→ **Task requirements**: Each entry must be printed again without a single change.

= = = =

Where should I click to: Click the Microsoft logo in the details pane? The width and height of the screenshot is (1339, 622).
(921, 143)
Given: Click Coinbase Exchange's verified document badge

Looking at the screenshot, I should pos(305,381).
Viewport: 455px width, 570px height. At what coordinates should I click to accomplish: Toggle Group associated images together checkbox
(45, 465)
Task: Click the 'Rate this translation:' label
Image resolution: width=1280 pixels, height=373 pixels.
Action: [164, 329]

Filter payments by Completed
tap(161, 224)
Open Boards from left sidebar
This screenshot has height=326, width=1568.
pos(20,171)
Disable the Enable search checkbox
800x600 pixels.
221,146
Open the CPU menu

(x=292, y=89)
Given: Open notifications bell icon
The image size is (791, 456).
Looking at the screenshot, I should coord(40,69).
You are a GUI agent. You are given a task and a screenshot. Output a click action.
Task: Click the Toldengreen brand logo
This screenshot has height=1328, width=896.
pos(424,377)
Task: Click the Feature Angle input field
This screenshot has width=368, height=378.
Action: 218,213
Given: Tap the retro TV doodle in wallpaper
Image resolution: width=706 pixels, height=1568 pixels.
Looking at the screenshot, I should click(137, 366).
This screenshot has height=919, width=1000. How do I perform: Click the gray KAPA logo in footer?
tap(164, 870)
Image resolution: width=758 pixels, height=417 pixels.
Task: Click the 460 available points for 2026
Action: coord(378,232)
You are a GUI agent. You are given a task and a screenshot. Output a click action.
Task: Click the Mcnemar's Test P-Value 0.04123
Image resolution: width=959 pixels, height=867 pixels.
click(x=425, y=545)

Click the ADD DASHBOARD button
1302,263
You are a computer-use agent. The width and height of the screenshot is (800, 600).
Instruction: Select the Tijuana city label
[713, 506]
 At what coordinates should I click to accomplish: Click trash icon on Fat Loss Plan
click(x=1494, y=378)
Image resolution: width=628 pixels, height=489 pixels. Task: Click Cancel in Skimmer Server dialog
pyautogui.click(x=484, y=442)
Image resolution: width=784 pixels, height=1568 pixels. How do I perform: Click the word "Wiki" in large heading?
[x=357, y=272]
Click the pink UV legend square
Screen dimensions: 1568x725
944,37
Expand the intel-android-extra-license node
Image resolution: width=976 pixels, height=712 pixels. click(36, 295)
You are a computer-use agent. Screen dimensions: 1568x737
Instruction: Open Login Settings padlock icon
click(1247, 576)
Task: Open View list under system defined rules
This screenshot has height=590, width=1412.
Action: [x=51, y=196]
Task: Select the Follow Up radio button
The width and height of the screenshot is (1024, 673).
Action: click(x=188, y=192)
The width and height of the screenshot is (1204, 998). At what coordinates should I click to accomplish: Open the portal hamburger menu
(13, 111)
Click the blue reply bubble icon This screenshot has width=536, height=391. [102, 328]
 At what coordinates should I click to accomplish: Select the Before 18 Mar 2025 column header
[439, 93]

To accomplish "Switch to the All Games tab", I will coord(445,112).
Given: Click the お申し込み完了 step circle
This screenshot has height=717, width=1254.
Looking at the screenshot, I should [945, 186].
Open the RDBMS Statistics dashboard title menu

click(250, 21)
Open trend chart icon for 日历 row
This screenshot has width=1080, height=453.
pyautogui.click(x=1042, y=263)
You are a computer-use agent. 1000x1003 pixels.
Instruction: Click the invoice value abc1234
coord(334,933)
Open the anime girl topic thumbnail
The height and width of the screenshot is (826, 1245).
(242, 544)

= = = =

→ **Exercise response**:
Where should I click to: Click the Microsoft logo in the details pane? The width and height of the screenshot is (1339, 622).
(921, 143)
Given: Click Coinbase Exchange's verified document badge

Looking at the screenshot, I should pos(305,381).
Viewport: 455px width, 570px height. At what coordinates should I click to accomplish: Toggle Group associated images together checkbox
(45, 465)
Task: Click the 'Rate this translation:' label
Image resolution: width=1280 pixels, height=373 pixels.
Action: [164, 329]

Filter payments by Completed
tap(161, 224)
Open Boards from left sidebar
This screenshot has height=326, width=1568.
pos(20,171)
Disable the Enable search checkbox
800x600 pixels.
221,146
Open the CPU menu

(x=292, y=89)
Given: Open notifications bell icon
The image size is (791, 456).
Looking at the screenshot, I should coord(40,69).
You are a GUI agent. You are given a task and a screenshot. Output a click action.
Task: Click the Toldengreen brand logo
This screenshot has height=1328, width=896.
pos(424,377)
Task: Click the Feature Angle input field
This screenshot has width=368, height=378.
Action: 218,213
Given: Tap the retro TV doodle in wallpaper
Image resolution: width=706 pixels, height=1568 pixels.
Looking at the screenshot, I should click(137, 366).
This screenshot has height=919, width=1000. How do I perform: Click the gray KAPA logo in footer?
tap(164, 870)
Image resolution: width=758 pixels, height=417 pixels.
Task: Click the 460 available points for 2026
Action: coord(378,232)
You are a GUI agent. You are given a task and a screenshot. Output a click action.
Task: Click the Mcnemar's Test P-Value 0.04123
Image resolution: width=959 pixels, height=867 pixels.
click(x=425, y=545)

Click the ADD DASHBOARD button
1302,263
You are a computer-use agent. The width and height of the screenshot is (800, 600).
Instruction: Select the Tijuana city label
[713, 506]
 At what coordinates should I click to accomplish: Click trash icon on Fat Loss Plan
click(x=1494, y=378)
Image resolution: width=628 pixels, height=489 pixels. Task: Click Cancel in Skimmer Server dialog
pyautogui.click(x=484, y=442)
Image resolution: width=784 pixels, height=1568 pixels. How do I perform: Click the word "Wiki" in large heading?
[x=357, y=272]
Click the pink UV legend square
Screen dimensions: 1568x725
944,37
Expand the intel-android-extra-license node
Image resolution: width=976 pixels, height=712 pixels. click(36, 295)
You are a computer-use agent. Screen dimensions: 1568x737
Instruction: Open Login Settings padlock icon
click(1247, 576)
Task: Open View list under system defined rules
This screenshot has height=590, width=1412.
Action: [x=51, y=196]
Task: Select the Follow Up radio button
The width and height of the screenshot is (1024, 673).
Action: click(x=188, y=192)
The width and height of the screenshot is (1204, 998). At what coordinates should I click to accomplish: Open the portal hamburger menu
(13, 111)
Click the blue reply bubble icon This screenshot has width=536, height=391. [102, 328]
 At what coordinates should I click to accomplish: Select the Before 18 Mar 2025 column header
[439, 93]

To accomplish "Switch to the All Games tab", I will coord(445,112).
Given: Click the お申し込み完了 step circle
This screenshot has height=717, width=1254.
Looking at the screenshot, I should [945, 186].
Open the RDBMS Statistics dashboard title menu

click(250, 21)
Open trend chart icon for 日历 row
This screenshot has width=1080, height=453.
pyautogui.click(x=1042, y=263)
You are a computer-use agent. 1000x1003 pixels.
Instruction: Click the invoice value abc1234
coord(334,933)
Open the anime girl topic thumbnail
The height and width of the screenshot is (826, 1245).
(242, 544)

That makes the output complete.